:: GIVEN DATA

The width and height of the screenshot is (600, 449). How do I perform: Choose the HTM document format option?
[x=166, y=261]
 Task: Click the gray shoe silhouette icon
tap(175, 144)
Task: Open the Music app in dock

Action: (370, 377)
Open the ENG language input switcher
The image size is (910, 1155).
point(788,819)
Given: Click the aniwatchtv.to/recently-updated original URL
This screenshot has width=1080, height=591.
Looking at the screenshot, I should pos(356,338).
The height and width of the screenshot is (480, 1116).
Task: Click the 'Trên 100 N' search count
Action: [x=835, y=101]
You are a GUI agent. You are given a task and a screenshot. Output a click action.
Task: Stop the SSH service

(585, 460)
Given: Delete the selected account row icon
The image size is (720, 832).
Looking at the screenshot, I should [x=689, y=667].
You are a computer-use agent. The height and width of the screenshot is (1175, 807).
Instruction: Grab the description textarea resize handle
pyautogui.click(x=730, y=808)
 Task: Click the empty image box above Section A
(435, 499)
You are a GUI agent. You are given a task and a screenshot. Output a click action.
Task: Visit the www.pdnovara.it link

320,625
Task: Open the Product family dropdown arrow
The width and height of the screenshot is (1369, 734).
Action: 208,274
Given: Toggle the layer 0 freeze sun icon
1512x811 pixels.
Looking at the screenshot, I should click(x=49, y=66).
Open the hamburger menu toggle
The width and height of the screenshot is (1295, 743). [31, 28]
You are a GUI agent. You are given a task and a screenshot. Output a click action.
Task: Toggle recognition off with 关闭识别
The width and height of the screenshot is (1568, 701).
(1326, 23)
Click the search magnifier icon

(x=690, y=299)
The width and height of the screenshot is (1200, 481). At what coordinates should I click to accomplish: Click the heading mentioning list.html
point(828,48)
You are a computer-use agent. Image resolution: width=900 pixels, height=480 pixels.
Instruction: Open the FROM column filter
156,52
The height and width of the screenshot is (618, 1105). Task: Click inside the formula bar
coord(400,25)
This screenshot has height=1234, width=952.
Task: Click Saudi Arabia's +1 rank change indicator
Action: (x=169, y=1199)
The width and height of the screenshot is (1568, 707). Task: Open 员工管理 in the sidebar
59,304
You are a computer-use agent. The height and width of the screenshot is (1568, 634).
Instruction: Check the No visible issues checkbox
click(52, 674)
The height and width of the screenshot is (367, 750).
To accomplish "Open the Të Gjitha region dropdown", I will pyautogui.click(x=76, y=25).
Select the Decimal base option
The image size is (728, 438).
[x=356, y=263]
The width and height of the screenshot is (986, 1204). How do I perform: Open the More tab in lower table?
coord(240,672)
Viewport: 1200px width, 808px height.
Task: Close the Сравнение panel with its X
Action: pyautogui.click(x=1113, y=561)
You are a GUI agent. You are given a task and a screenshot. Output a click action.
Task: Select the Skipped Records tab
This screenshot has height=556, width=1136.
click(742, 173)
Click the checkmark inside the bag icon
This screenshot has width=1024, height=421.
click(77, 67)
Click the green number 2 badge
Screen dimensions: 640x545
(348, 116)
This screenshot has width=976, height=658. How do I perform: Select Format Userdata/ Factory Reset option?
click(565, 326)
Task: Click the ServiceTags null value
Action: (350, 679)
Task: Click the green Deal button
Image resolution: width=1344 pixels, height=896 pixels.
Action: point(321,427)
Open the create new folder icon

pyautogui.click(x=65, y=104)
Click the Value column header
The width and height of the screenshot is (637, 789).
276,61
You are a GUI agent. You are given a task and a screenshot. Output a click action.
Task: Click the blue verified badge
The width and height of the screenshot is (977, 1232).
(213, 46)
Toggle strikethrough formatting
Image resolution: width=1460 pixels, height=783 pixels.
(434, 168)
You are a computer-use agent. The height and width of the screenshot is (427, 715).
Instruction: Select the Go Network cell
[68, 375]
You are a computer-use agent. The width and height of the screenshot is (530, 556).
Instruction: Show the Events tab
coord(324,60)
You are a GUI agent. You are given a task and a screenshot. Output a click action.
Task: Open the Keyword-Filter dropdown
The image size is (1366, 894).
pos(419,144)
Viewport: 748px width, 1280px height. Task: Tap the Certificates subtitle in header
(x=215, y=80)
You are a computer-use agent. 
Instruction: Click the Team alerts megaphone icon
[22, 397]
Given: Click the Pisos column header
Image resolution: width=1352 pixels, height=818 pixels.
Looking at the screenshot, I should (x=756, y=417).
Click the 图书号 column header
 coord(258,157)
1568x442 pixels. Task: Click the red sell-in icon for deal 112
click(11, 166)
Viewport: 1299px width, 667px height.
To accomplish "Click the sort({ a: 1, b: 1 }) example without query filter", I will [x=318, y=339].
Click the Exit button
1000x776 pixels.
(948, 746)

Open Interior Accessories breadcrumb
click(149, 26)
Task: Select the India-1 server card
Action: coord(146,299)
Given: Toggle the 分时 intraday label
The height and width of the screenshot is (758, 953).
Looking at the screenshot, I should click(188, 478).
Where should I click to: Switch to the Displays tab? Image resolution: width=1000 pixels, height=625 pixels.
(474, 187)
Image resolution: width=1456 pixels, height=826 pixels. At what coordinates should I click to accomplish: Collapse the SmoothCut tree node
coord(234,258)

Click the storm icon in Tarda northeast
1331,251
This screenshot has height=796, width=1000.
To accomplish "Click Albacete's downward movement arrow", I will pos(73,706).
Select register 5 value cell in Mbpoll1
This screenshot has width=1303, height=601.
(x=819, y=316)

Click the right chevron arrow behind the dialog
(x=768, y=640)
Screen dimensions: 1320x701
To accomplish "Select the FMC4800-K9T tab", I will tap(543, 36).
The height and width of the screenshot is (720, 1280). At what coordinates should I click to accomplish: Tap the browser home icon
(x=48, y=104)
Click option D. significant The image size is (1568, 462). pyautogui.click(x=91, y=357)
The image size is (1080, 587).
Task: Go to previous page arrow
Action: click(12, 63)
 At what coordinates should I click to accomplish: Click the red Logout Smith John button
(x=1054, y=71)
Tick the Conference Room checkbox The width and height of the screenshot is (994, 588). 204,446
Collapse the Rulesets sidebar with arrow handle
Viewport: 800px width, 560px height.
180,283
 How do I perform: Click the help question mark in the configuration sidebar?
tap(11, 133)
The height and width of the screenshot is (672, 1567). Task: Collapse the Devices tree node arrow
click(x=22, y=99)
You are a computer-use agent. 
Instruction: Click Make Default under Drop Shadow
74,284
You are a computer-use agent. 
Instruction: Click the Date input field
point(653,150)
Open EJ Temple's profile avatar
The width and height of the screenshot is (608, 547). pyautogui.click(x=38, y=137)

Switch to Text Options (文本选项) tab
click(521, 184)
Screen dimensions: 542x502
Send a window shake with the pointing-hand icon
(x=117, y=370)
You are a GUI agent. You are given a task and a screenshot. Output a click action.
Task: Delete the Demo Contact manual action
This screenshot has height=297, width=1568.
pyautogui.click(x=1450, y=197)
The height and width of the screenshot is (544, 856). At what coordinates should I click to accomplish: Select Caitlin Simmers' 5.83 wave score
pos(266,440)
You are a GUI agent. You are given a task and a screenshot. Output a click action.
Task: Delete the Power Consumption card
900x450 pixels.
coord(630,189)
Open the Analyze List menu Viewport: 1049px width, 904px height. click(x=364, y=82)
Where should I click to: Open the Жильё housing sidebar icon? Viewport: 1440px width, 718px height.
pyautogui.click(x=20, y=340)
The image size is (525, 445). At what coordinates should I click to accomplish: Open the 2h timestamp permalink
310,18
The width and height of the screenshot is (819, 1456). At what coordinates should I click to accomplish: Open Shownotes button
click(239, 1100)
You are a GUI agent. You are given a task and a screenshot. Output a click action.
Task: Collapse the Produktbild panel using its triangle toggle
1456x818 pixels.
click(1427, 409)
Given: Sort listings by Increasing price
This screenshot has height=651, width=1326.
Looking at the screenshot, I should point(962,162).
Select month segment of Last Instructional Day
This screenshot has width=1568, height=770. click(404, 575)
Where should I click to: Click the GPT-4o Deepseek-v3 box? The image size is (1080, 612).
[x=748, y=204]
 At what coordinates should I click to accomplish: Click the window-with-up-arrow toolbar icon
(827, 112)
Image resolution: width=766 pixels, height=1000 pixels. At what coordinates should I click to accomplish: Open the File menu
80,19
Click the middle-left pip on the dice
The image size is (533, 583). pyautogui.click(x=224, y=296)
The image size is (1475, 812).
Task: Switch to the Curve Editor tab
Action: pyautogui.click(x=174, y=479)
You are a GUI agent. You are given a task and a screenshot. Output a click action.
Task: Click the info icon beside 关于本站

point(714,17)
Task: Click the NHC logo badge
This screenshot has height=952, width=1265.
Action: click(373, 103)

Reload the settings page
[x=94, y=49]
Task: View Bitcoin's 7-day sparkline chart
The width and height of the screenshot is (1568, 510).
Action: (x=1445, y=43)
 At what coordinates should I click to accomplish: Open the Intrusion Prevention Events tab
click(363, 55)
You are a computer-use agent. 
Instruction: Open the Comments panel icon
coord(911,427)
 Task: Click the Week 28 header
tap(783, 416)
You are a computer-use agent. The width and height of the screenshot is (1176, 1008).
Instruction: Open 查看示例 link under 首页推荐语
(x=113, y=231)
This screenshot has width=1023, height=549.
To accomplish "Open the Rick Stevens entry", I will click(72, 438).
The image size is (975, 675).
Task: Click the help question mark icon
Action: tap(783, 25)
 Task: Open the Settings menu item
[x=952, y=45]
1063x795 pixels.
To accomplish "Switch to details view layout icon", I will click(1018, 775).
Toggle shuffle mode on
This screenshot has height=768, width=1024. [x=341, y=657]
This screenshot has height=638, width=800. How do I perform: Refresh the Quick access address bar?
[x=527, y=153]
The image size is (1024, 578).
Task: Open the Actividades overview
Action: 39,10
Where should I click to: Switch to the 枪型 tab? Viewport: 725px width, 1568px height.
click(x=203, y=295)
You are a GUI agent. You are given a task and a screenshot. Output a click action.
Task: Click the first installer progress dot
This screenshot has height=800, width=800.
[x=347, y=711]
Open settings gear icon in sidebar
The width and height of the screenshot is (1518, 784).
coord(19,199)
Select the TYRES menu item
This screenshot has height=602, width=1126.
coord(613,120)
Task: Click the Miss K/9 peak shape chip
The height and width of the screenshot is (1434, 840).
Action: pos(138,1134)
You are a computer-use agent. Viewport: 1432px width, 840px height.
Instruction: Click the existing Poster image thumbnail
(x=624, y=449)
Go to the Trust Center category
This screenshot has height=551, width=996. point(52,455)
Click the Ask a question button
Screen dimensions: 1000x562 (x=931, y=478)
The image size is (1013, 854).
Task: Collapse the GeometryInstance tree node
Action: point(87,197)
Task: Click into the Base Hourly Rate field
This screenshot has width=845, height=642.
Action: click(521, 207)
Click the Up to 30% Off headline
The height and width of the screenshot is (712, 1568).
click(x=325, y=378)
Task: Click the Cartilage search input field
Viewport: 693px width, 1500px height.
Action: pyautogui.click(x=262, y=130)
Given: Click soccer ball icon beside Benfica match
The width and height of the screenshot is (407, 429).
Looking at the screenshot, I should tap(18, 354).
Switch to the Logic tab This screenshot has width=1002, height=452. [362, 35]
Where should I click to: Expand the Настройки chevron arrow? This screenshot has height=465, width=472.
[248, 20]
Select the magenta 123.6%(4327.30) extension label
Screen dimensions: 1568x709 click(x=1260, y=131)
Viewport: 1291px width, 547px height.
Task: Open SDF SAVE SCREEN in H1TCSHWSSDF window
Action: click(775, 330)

::::

EXERCISE PROMPT
What you return must be an exact retyping of the lines above starting at the line with "Toggle shuffle mode on" and ending at the line with "Switch to the Logic", and nothing besides.

EXPECTED ANSWER
Toggle shuffle mode on
This screenshot has height=768, width=1024. [x=341, y=657]
This screenshot has height=638, width=800. How do I perform: Refresh the Quick access address bar?
[x=527, y=153]
The image size is (1024, 578).
Task: Open the Actividades overview
Action: 39,10
Where should I click to: Switch to the 枪型 tab? Viewport: 725px width, 1568px height.
click(x=203, y=295)
You are a GUI agent. You are given a task and a screenshot. Output a click action.
Task: Click the first installer progress dot
This screenshot has height=800, width=800.
[x=347, y=711]
Open settings gear icon in sidebar
The width and height of the screenshot is (1518, 784).
coord(19,199)
Select the TYRES menu item
This screenshot has height=602, width=1126.
coord(613,120)
Task: Click the Miss K/9 peak shape chip
The height and width of the screenshot is (1434, 840).
Action: pos(138,1134)
You are a computer-use agent. Viewport: 1432px width, 840px height.
Instruction: Click the existing Poster image thumbnail
(x=624, y=449)
Go to the Trust Center category
This screenshot has height=551, width=996. point(52,455)
Click the Ask a question button
Screen dimensions: 1000x562 (x=931, y=478)
The image size is (1013, 854).
Task: Collapse the GeometryInstance tree node
Action: point(87,197)
Task: Click into the Base Hourly Rate field
This screenshot has width=845, height=642.
Action: click(521, 207)
Click the Up to 30% Off headline
The height and width of the screenshot is (712, 1568).
click(x=325, y=378)
Task: Click the Cartilage search input field
Viewport: 693px width, 1500px height.
Action: pyautogui.click(x=262, y=130)
Given: Click soccer ball icon beside Benfica match
The width and height of the screenshot is (407, 429).
Looking at the screenshot, I should tap(18, 354).
Switch to the Logic tab This screenshot has width=1002, height=452. [362, 35]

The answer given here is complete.